§ **Task goal**
Starting at the line containing "You are a GUI" and ending at the end of the items, write those lines again with every "screenshot" changed to "image" and everything else unchanged. Leave the pictures out.

— begin Input records —

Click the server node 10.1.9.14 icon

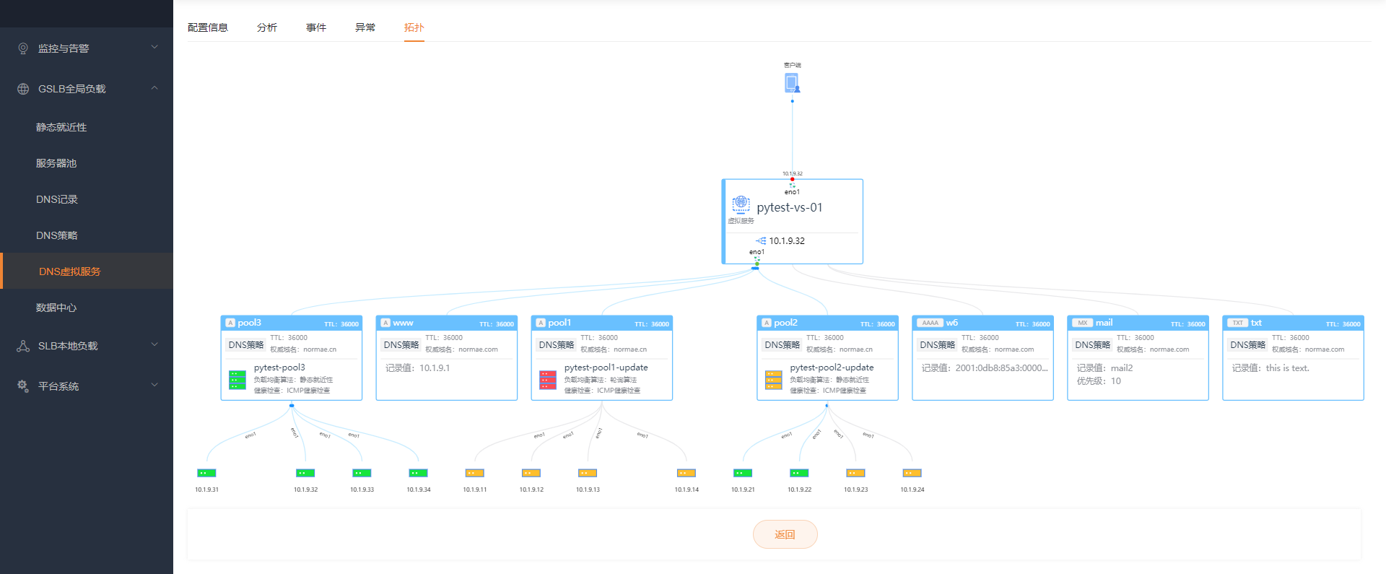(x=686, y=473)
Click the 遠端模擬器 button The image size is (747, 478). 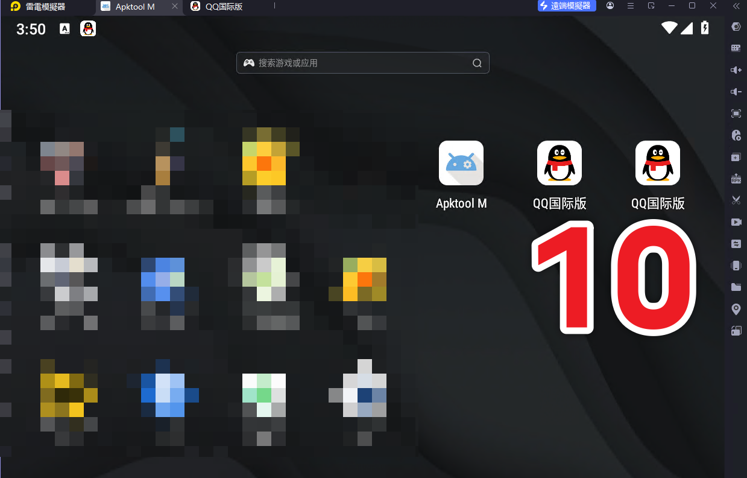point(567,6)
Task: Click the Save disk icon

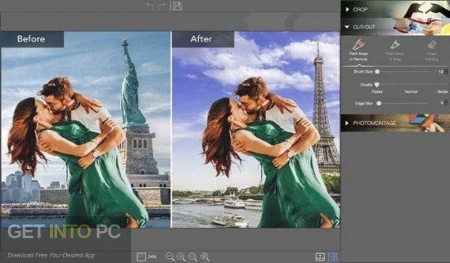Action: (x=177, y=6)

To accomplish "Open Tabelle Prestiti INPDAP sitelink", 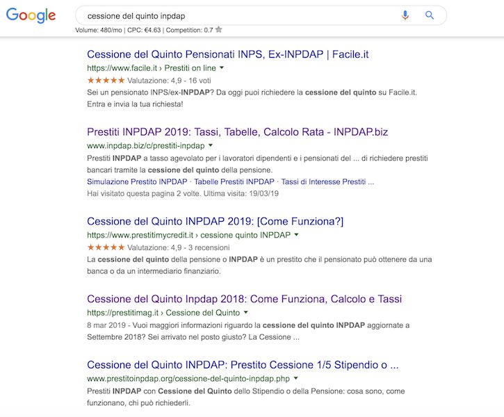I will click(234, 181).
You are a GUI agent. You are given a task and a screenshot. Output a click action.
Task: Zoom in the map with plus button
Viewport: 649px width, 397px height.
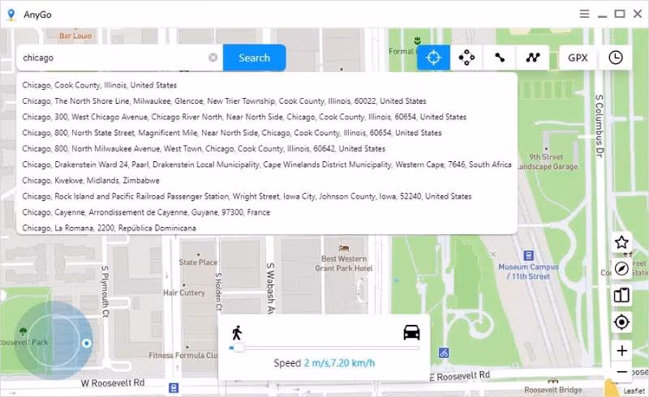pyautogui.click(x=621, y=351)
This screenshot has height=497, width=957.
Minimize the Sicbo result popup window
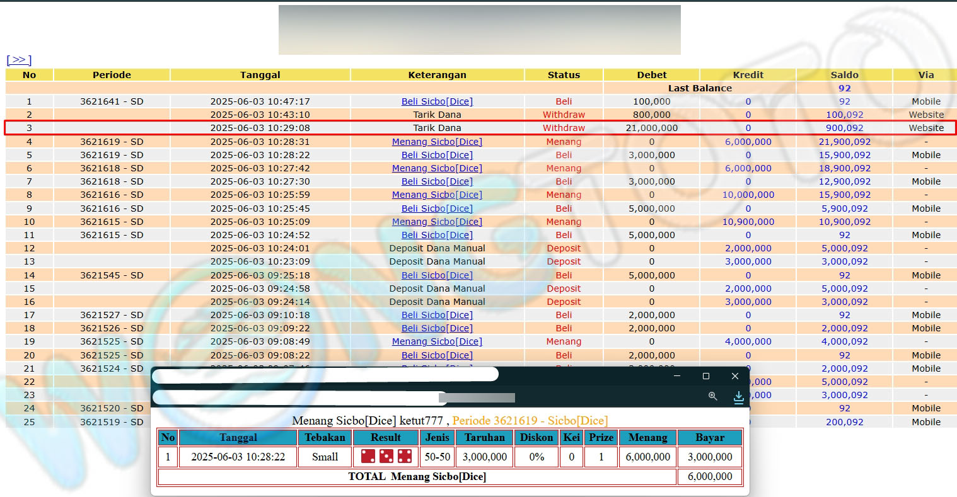point(676,376)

— end Input records —

§ **Worked answer**
You are a GUI agent. You are given a task and a image. Output a click action.
Task: Zoom in the map with plus button
Viewport: 649px width, 397px height.
pyautogui.click(x=621, y=351)
This image has height=497, width=957.
Minimize the Sicbo result popup window
point(676,376)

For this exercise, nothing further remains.